As outlined above, most previous studies using radiologic parameters have tried to differentiate symptomatic from asymptomatic patients [7, 21,22,23,24,25,26,27]. Furthermore, multiple studies have investigated the patient-reported outcome of surgically treated IAT [14, 15, 19]. But only very few studies have assessed the impact of radiologic parameters on the patient-rated outcome. Based on a retrospective chart review of 157 non-operatively treated IAT patients, Nicholson et al. found that patients with increased intramural tendon degeneration, classified per MRI, were unlikely to respond to non-operative treatment [35]. Hardy et al. planned the invasiveness of their surgical procedure on the extent of Achilles tendon degeneration based on pre-operative MRI. Consequently, it was unknown whether pre-operative radiologic parameters can predict the outcome of surgically treated IAT [33].

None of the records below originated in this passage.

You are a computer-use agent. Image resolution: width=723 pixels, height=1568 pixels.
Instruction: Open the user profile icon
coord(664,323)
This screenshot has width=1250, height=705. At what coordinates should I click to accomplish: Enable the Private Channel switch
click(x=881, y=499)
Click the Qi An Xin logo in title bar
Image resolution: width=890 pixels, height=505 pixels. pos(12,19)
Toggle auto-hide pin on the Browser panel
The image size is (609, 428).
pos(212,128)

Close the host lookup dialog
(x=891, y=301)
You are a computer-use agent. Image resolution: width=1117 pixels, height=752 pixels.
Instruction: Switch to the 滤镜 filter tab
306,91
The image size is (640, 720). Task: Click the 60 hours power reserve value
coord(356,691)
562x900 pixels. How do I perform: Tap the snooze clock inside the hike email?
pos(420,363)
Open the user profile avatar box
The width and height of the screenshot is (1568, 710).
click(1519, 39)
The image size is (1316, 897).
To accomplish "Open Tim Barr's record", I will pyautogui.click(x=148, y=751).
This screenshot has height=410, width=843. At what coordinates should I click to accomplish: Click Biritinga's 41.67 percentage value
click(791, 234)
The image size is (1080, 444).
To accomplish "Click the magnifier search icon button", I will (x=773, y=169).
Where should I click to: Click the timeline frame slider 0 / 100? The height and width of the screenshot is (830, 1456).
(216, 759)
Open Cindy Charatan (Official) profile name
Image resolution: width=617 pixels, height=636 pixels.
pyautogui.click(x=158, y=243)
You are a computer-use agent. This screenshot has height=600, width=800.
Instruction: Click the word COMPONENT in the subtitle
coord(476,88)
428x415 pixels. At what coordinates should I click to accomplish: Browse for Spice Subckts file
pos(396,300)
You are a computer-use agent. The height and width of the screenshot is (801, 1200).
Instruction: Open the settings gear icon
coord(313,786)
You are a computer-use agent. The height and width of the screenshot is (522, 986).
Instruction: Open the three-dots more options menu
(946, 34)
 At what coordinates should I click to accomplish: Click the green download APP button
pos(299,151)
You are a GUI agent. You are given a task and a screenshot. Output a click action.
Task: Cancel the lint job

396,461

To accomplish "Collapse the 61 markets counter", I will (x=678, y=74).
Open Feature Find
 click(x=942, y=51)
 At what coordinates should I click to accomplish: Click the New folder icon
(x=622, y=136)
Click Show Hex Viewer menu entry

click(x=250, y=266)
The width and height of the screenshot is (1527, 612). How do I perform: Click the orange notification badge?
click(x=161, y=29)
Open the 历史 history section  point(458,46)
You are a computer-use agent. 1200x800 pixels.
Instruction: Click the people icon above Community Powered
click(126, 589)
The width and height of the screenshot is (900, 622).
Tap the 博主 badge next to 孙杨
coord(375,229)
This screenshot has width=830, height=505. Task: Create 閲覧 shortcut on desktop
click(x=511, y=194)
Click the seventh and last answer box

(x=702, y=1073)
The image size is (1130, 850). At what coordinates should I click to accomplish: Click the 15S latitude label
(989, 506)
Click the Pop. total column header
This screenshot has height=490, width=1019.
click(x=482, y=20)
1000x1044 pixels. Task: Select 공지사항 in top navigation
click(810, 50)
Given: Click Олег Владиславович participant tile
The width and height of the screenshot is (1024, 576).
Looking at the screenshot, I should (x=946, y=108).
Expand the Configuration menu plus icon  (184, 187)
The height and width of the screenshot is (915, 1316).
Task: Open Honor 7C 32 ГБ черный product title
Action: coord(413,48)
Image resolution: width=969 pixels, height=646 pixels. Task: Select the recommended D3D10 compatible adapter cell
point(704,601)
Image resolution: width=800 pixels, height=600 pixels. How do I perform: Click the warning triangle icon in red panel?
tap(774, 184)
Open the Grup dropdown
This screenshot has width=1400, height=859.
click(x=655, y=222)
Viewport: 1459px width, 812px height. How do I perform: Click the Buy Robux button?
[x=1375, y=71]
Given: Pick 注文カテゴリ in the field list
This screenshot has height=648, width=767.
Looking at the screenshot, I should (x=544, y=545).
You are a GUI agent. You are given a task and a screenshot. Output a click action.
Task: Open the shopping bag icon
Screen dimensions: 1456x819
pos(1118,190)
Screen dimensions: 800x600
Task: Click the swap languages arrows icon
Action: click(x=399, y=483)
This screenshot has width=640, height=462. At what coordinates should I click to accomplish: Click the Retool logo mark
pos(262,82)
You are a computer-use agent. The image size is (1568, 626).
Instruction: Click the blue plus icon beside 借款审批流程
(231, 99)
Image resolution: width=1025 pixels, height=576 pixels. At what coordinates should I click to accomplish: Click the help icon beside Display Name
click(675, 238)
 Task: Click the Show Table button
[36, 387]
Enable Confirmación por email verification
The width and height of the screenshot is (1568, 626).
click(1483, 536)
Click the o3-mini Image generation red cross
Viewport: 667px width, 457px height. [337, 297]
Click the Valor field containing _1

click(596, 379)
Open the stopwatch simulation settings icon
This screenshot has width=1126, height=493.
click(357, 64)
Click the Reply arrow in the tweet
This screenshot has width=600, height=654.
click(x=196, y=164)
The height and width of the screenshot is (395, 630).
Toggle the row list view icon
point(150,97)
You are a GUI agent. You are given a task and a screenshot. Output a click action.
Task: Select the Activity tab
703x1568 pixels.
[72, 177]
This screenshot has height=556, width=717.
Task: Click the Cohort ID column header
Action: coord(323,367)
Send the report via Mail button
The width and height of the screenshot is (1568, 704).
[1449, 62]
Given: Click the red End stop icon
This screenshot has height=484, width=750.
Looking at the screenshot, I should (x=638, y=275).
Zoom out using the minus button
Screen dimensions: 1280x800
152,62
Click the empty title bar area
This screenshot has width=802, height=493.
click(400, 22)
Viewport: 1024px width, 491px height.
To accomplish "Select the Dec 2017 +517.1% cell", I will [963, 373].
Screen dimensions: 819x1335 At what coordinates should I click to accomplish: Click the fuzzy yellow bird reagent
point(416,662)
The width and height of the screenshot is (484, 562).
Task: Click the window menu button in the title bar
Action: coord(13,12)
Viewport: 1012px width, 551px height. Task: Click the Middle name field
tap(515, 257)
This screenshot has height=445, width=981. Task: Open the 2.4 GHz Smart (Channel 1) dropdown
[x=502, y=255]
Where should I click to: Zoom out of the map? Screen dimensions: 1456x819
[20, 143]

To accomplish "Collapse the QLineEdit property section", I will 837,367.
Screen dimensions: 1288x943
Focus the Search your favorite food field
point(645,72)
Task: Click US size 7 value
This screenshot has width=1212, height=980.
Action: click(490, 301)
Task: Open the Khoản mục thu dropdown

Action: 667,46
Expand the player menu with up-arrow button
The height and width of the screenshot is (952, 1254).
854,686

Knowing which radiologic parameters negatively influence the outcome could help to not only identify the most appropriate treatment strategy but would also enable any foot and ankle surgeon to give the patient a realistic outlook on the expected outcome [20]. A recent study on patients undergoing foot and ankle surgery just emphasized the importance of adequate pre-operative patient education. Based on 202 patients, MacMahon et al. showed that two-thirds of the patients had higher expectations regarding the outcome compared to their surgeon [20]. The herein presented study was the first to investigate the influence of pre-operative radiologic parameters on the patient-reported outcomes following surgical treatment for IAT. Despite the considerable number of patients and radiologic parameters assessed, no consistent correlation could be found between preoperative imaging and the patient-reported outcomes following surgery for IAT.

The study presented has several limitations that must be discussed. Most pronounced, the study design was retrospective. Although most studies comparing radiologic parameters in symptomatic to asymptomatic patients  have been retrospective, it is one of very few studies that not only assessed radiographic and MRI parameters but also assessed the outcome by standardized patient-reported outcome scores. Second, due to the retrospective design of the study, complete imaging sets (radiographs and MRI) were not available for all patients [7, 21, 23, 24, 26, 33, 36]. In addition, the MRI protocol was not standardized. MRI imaging was performed on 1.5 and 3 T machines with and without contrast agent. Therefore, the study might have been underpowered. But again, the number of patients included compares favorably to most previous studies assessing patient-reported outcome scores in IAT [23, 26, 33, 36]. The next limitation could be the extensile surgical treatment approach. Although a uniform, standardized treatment protocol could be seen as a strength, it does limit its significance. Future studies should apply different surgical treatment strategies in patients with comparable pathologies. This might help to identify pathologies that do not necessitate surgical treatment, which again reduces the invasiveness and therefore possibly the complication rates.

Conclusion

Pre-operative radiographic and MRI imaging are the working-horse in the identification of pathologies associated to IAT. In this retrospective correlation and comparative study, pre-operative imaging cannot predict the outcome in surgically treated IAT. It can be hypothesized, that other factors, such as genetics or the regenerative capacity of the Achilles tendon (insertion), are essential for the outcome of surgical treatment. Future prospective and powered studies are needed to assess better predictive factors of improved outcomes in IAT patients.